WORK INSTRUCTIONS :: For the data below, give again exactly the lines from the one containing "Criteria (34, 2169)" through the one containing "[Contact for Business", both ends included, and no others.

WORKING DATA ::
════════════════

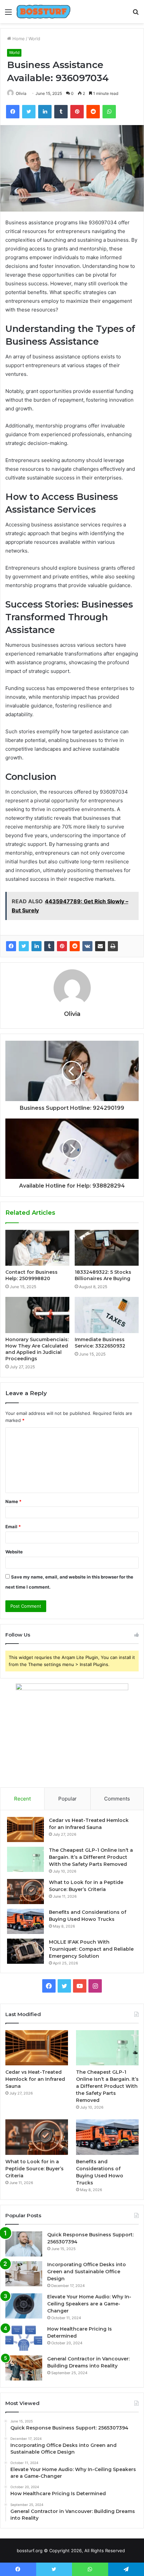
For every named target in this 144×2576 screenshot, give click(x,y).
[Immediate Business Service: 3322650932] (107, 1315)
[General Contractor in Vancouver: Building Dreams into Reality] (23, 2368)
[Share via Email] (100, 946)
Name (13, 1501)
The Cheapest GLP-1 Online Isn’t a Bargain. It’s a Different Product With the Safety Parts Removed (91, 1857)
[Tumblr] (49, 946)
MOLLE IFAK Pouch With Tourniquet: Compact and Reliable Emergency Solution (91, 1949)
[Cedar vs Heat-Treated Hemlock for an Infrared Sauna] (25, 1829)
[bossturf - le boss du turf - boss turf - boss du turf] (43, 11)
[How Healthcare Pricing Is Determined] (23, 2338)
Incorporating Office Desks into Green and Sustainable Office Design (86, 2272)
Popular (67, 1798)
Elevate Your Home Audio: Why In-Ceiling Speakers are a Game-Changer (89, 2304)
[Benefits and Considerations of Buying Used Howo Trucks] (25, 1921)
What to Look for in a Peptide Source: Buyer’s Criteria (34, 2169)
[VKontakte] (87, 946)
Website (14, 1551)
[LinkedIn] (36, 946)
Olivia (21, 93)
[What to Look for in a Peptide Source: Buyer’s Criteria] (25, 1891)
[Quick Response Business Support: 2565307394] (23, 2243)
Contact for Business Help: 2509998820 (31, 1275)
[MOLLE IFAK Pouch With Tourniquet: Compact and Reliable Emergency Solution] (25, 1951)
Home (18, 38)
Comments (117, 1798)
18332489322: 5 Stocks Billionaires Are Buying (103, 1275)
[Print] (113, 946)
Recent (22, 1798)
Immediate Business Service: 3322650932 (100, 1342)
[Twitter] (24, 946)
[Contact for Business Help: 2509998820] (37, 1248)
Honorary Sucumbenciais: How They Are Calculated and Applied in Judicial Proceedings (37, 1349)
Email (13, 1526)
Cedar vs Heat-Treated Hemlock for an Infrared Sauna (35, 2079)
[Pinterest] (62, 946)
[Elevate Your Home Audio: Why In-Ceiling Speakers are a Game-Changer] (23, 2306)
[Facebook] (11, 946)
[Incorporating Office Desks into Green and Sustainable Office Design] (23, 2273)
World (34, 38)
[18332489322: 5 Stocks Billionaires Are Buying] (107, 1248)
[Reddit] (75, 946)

════════════════

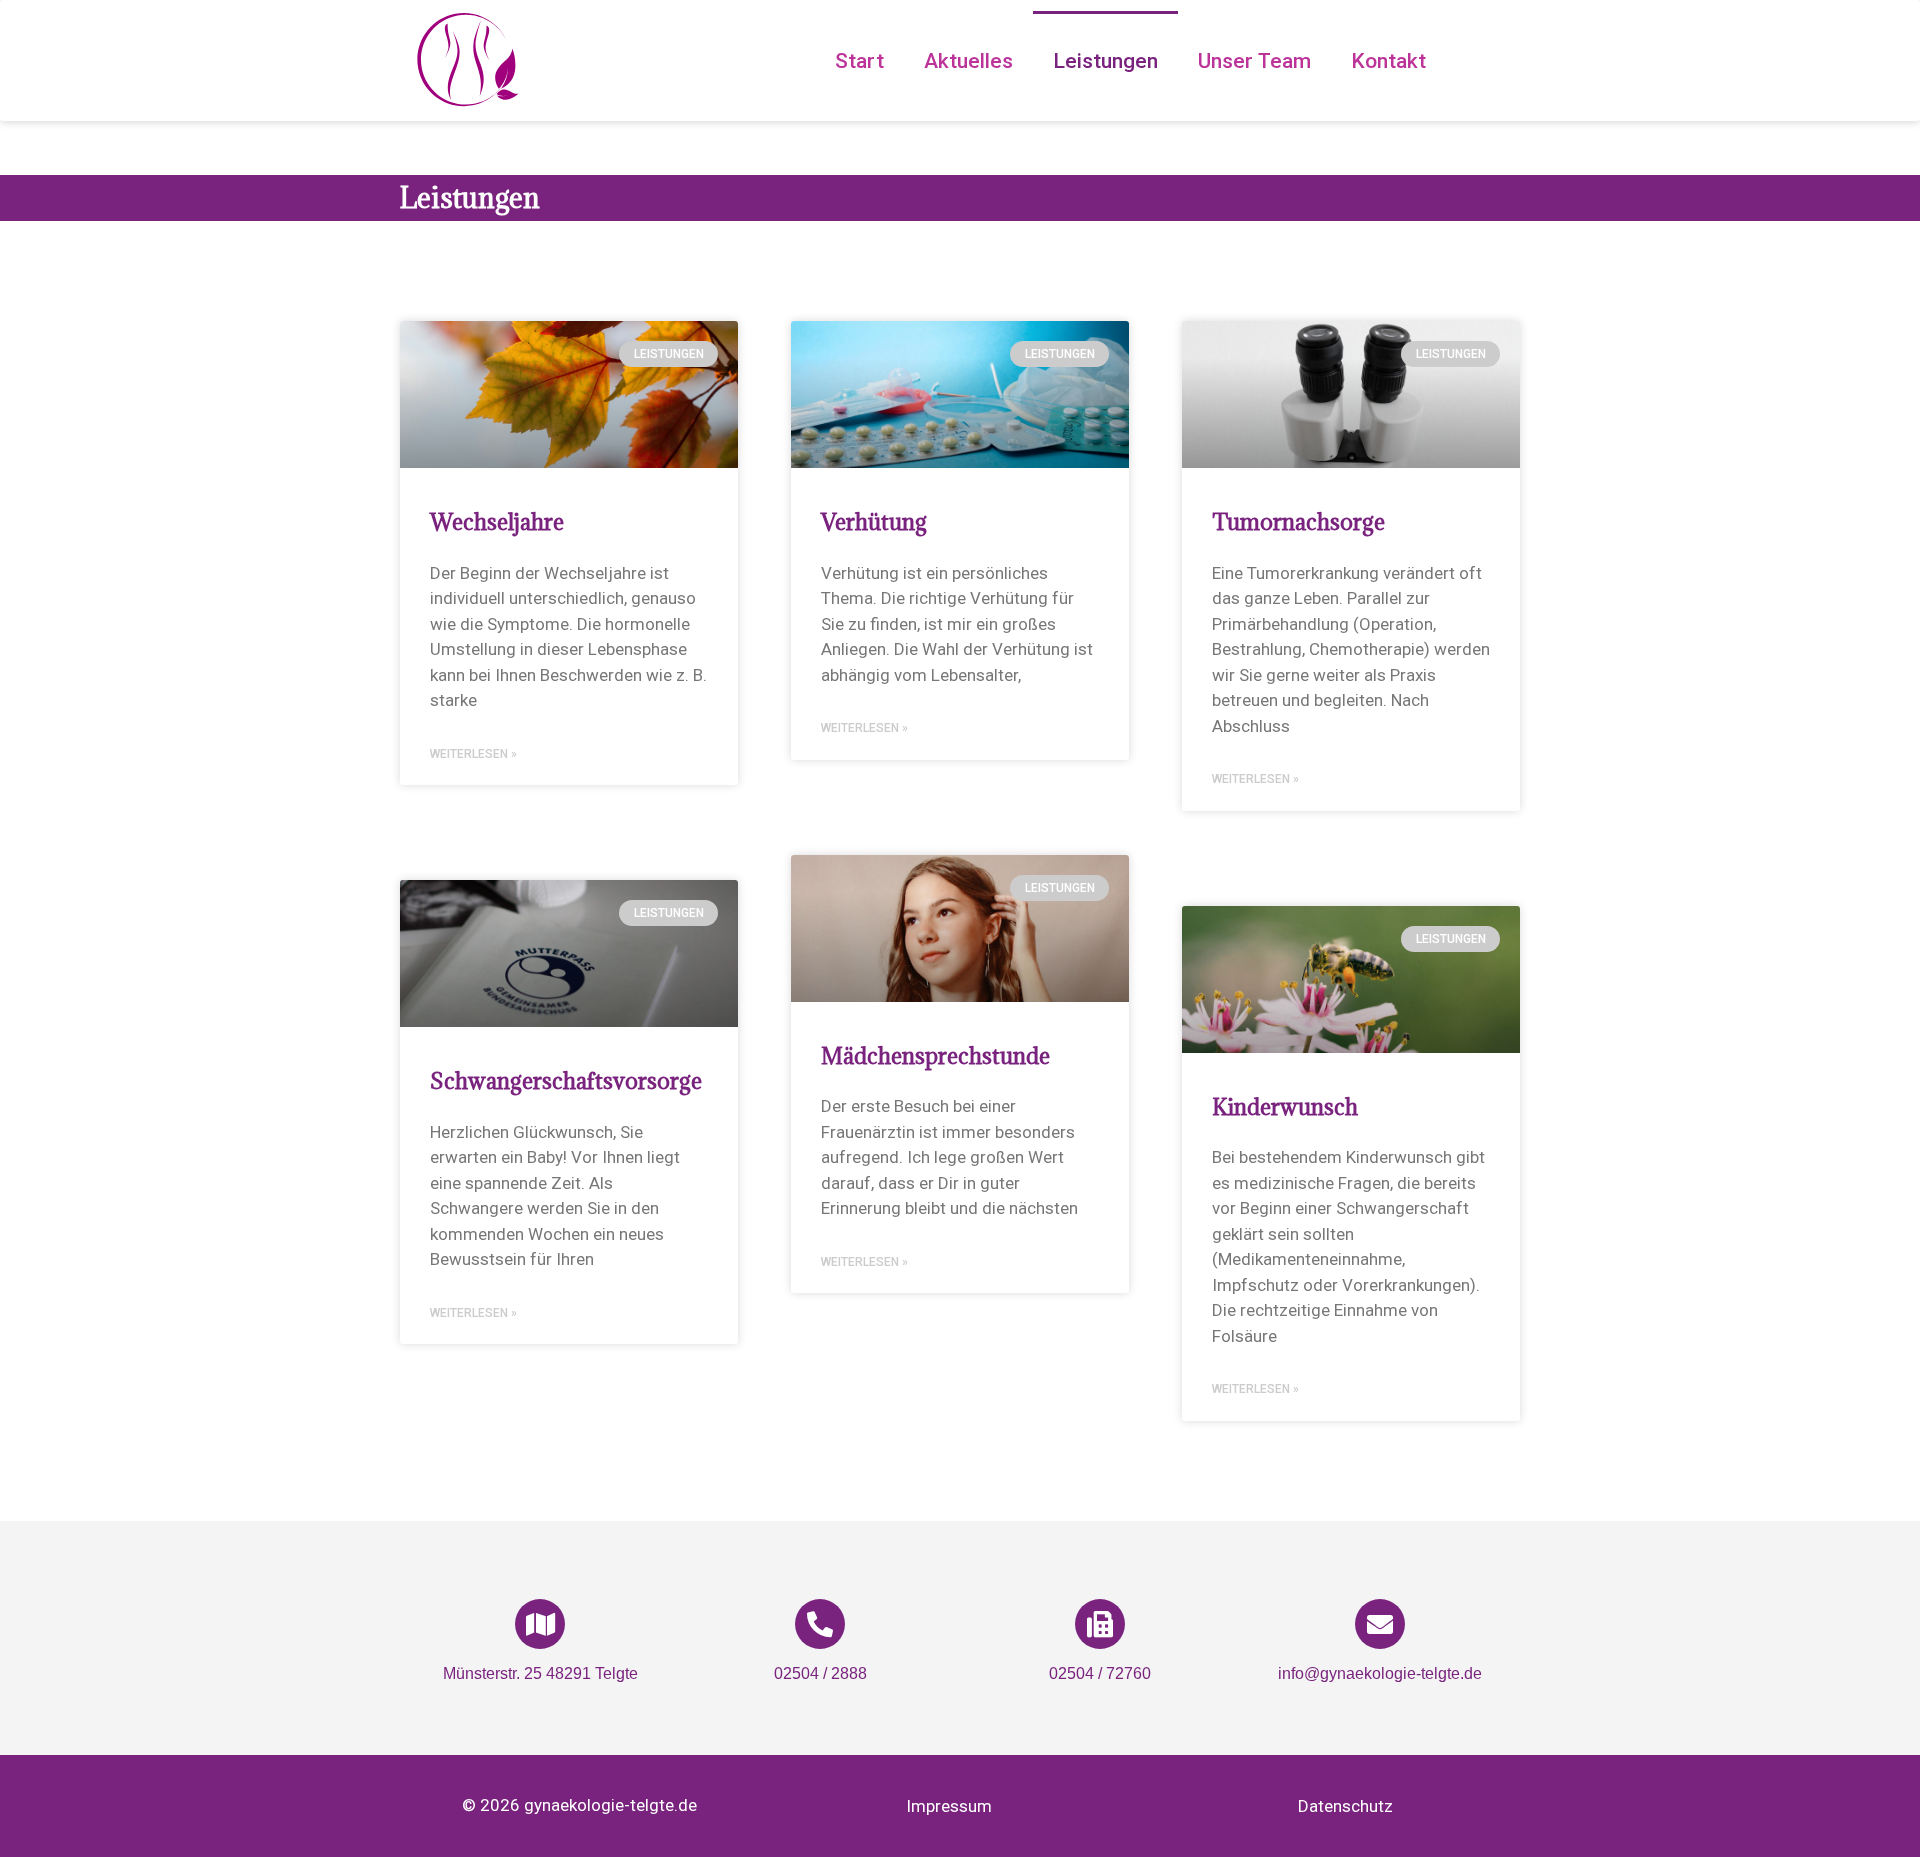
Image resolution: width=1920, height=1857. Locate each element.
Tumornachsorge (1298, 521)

════════════════

YOUR RESPONSE ::
What to Look for in a Peptide Source: Buyer’s Criteria (34, 2169)
[VKontakte] (87, 946)
Website (14, 1551)
[LinkedIn] (36, 946)
Olivia (21, 93)
[What to Look for in a Peptide Source: Buyer’s Criteria] (25, 1891)
[Quick Response Business Support: 2565307394] (23, 2243)
Contact for Business Help: 2509998820 (31, 1275)
[MOLLE IFAK Pouch With Tourniquet: Compact and Reliable Emergency Solution] (25, 1951)
Home (18, 38)
Comments (117, 1798)
18332489322: 5 Stocks Billionaires Are Buying (103, 1275)
[Print] (113, 946)
Recent (22, 1798)
Immediate Business Service: 3322650932 (100, 1342)
[Twitter] (24, 946)
[Contact for Business Help: 2509998820] (37, 1248)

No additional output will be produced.